# Exercise instructions
Copy word for word, please, the lines of the entries below running from the one containing "OUR RESELLERS (888, 24)" to the one containing "frais d'expédition (777, 2134)", both ends included.

(Stored dataset items)
= = = =

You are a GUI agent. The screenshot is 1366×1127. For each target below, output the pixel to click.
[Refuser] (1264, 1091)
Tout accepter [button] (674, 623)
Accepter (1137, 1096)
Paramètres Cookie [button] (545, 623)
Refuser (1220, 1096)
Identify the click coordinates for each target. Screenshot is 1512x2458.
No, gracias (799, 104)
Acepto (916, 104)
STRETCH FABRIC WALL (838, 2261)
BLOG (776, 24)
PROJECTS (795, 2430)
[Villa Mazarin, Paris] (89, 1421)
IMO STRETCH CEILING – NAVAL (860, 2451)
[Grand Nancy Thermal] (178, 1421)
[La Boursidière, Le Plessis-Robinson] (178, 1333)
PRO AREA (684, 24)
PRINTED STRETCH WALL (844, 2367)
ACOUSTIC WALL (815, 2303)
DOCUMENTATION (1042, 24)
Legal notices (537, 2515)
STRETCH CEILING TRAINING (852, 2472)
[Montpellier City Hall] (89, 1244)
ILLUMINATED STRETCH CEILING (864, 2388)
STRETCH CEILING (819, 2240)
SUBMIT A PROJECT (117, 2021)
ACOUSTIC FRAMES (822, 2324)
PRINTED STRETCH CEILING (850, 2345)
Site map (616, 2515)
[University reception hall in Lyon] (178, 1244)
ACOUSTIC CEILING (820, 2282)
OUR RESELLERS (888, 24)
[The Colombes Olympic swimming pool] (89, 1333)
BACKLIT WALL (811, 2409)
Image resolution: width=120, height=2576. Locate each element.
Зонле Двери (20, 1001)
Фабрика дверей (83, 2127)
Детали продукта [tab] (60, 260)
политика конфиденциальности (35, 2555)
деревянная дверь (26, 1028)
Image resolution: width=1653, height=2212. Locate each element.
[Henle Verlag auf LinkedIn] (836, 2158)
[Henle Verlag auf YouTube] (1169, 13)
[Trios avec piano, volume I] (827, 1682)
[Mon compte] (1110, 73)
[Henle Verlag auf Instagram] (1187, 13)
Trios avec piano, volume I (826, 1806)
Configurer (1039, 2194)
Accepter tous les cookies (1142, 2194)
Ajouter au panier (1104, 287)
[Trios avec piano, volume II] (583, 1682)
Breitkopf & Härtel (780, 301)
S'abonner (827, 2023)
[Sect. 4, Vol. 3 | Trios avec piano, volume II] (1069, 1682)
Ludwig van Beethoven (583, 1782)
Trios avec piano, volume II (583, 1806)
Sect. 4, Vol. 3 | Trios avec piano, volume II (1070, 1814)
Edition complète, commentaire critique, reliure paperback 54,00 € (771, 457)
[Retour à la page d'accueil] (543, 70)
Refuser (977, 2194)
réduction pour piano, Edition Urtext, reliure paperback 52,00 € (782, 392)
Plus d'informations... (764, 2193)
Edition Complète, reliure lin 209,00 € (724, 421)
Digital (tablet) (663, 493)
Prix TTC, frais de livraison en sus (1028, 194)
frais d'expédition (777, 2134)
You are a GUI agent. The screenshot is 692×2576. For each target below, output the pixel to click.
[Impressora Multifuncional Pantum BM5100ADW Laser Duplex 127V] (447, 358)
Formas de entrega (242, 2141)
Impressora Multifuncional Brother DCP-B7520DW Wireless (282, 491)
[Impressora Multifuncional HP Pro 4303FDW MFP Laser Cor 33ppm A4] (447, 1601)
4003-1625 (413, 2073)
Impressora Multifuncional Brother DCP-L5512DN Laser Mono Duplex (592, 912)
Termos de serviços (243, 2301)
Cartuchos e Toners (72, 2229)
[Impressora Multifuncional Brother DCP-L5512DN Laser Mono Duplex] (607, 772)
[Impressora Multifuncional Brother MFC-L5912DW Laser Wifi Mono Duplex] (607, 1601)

= = = =

# Reply
OUR RESELLERS (888, 24)
[The Colombes Olympic swimming pool] (89, 1333)
BACKLIT WALL (811, 2409)
Image resolution: width=120, height=2576. Locate each element.
Зонле Двери (20, 1001)
Фабрика дверей (83, 2127)
Детали продукта [tab] (60, 260)
политика конфиденциальности (35, 2555)
деревянная дверь (26, 1028)
Image resolution: width=1653, height=2212. Locate each element.
[Henle Verlag auf LinkedIn] (836, 2158)
[Henle Verlag auf YouTube] (1169, 13)
[Trios avec piano, volume I] (827, 1682)
[Mon compte] (1110, 73)
[Henle Verlag auf Instagram] (1187, 13)
Trios avec piano, volume I (826, 1806)
Configurer (1039, 2194)
Accepter tous les cookies (1142, 2194)
Ajouter au panier (1104, 287)
[Trios avec piano, volume II] (583, 1682)
Breitkopf & Härtel (780, 301)
S'abonner (827, 2023)
[Sect. 4, Vol. 3 | Trios avec piano, volume II] (1069, 1682)
Ludwig van Beethoven (583, 1782)
Trios avec piano, volume II (583, 1806)
Sect. 4, Vol. 3 | Trios avec piano, volume II (1070, 1814)
Edition complète, commentaire critique, reliure paperback 54,00 € (771, 457)
[Retour à la page d'accueil] (543, 70)
Refuser (977, 2194)
réduction pour piano, Edition Urtext, reliure paperback 52,00 € (782, 392)
Plus d'informations... (764, 2193)
Edition Complète, reliure lin 209,00 € (724, 421)
Digital (tablet) (663, 493)
Prix TTC, frais de livraison en sus (1028, 194)
frais d'expédition (777, 2134)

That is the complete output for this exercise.